East Molesey made it a double triumph when they inched past Sandwich Town to win the Club Cricket Conference Cup by just 10 runs in an end of season thriller.
Having already retained the AJ Fordham Surrey Championship Premier Division title, they produced a remarkable comeback at Brentwood’s Old County Ground on Saturday.
After struggling to 193-8 from 45 overs, the Moles saw Sandwich slam their way to 82-2 in the first 10 overs, led by Zack Fagg’s hard-hit 34 from 17 deliveries, and their prospects of victory looked remote.
A second wicket partnership of 100 between Marcus Campopiano and Jake Kings (51) had looked set to give the Surrey side a formidable total until a mix-up had left both batsmen at the same end, Jamie Southgate’s 18 the next highest score. Campopiano went on to make 77 but spinners Matthew Van Poppel (3-33) and Jan Gray (3-39) made scoring increasingly difficult as the innings went on.
That gave skipper Nick Stevens and his men hope but Fagg crashed 34 out of the first 36 before playing round a straight delivery from Toby Porter and off-spinner Kings’ day seemed to be going from bad to worse when his first over cost 20.

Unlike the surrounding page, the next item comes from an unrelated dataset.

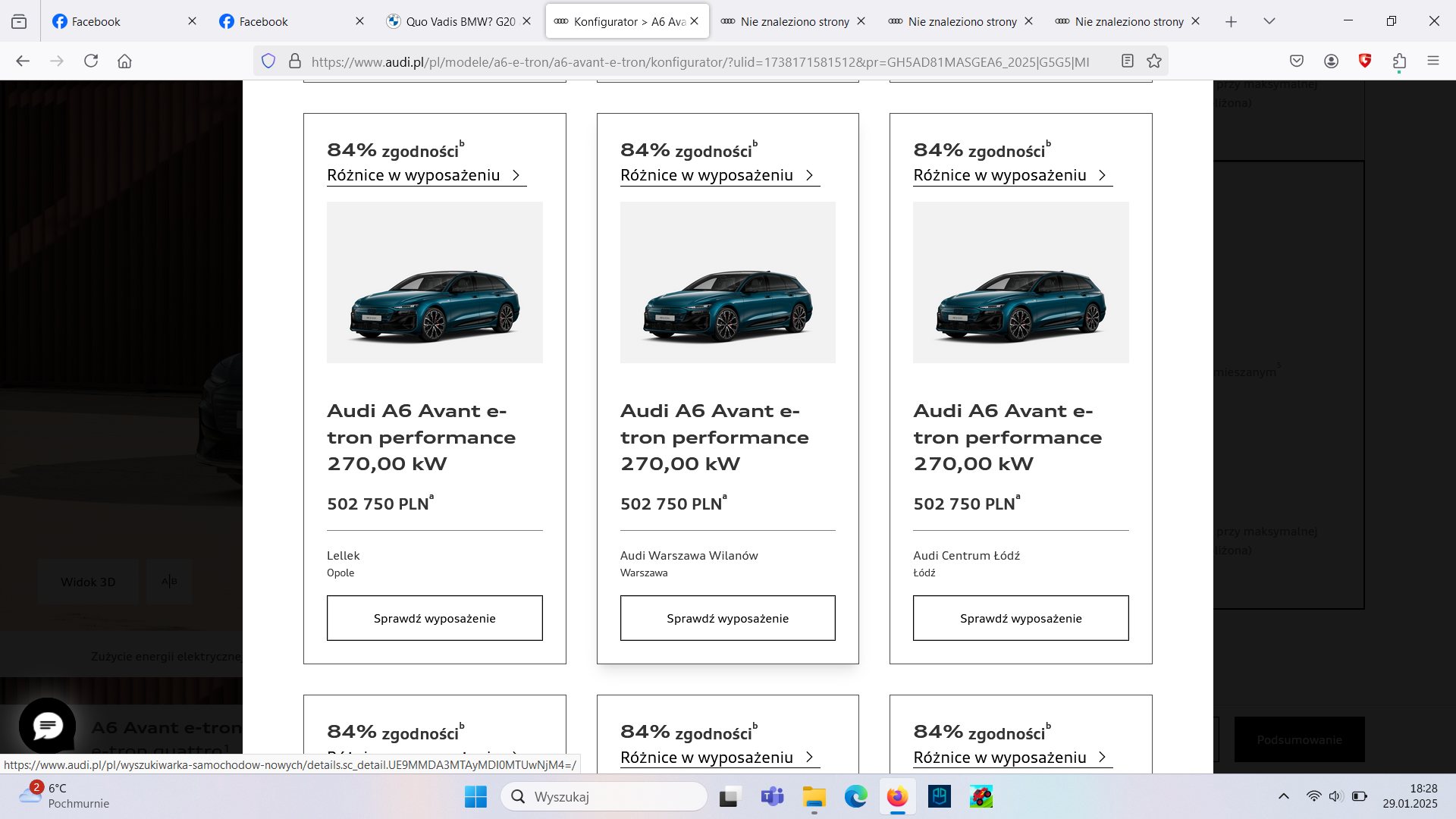
Task: Click the Windows taskbar Wyszukaj search field
Action: [x=604, y=796]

Just as in the Molesey innings, thought, Sandwich found batting increasingly difficult against the spinners and as the ball became softer, slow left-armer Tigg – who claimed 2-14 from nine overs and took two vital catches – playing a crucial role while Jamie Southgate took the vital wicket of opener Kai Smith (37).

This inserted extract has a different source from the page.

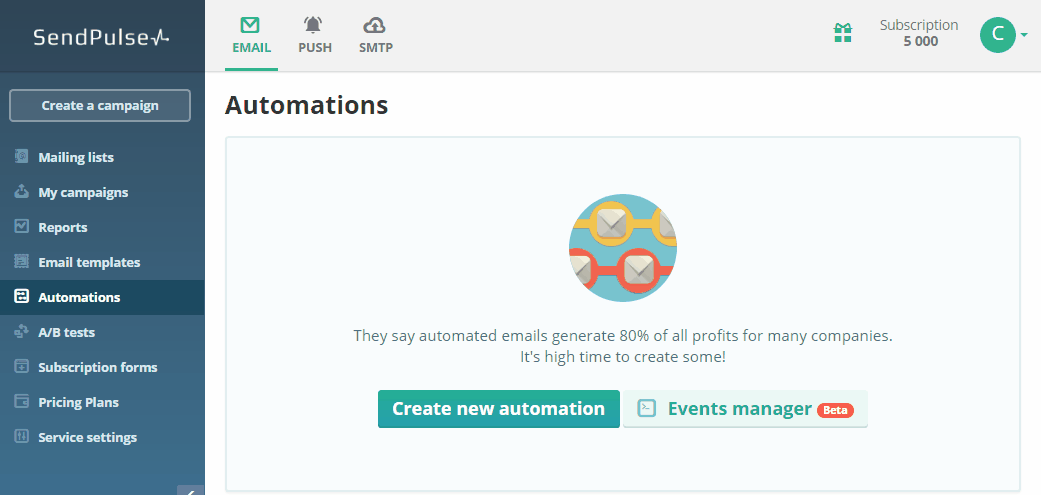Click the gift box icon in header
1041x495 pixels.
[843, 34]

The Moles had kept faith with the young side who took them through the competition, which included scraping through the semi-final against Bexley when the scores were level after a rain-hit match and they succeeded on the toss of a coin. Successful teams need luck but make much of it for themselves too.

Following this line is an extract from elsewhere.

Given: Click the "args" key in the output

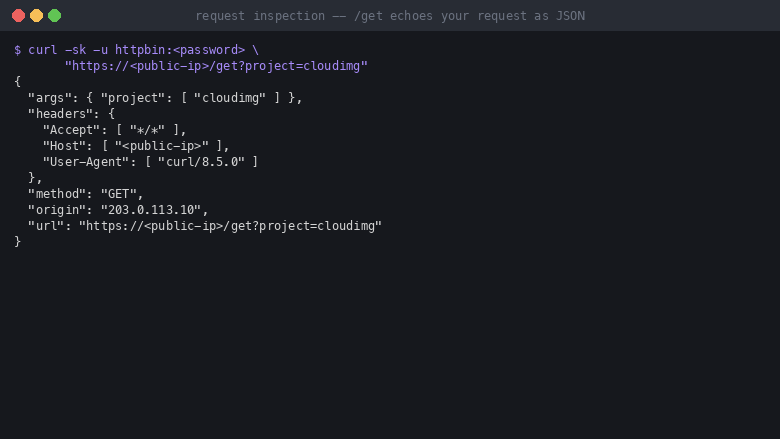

Stevens remained cool throughout the tense latter stages of the final and Kings returned to play a vital role. He saw fellow off-spinner Max Tomlinson end what had seemed a crucial eighth-wicket partnership of 28 by persuading Matthew Frewin (15) to drive a fierce and flat catch to Tigg at deep mid-on. Kings had Sandwich’s last hope, Tom Burnap, LBW for 25 and 16-year-old Harry Porter, given rough treatment earlier, returned to remove Jan Gray and send Moles into partying mood.
Kings was man-of-the-match and Stevens received the Bertie Joel Trophy on behalf of his team, adding another honour to the club’s increasingly impressive collection. For Sandwich it was an agonising weekend – having already finished as runners-up to Bexley in the Kent Premier Division, they also lost to them in the league T20 competition final on Sunday.
For East Molesey, though, it has been a remarkable season and a club who sank towards the lower reaches of the Surrey Championship for a period have staged an astonishing revival, an inspiration to others now suffering depleted fortunes.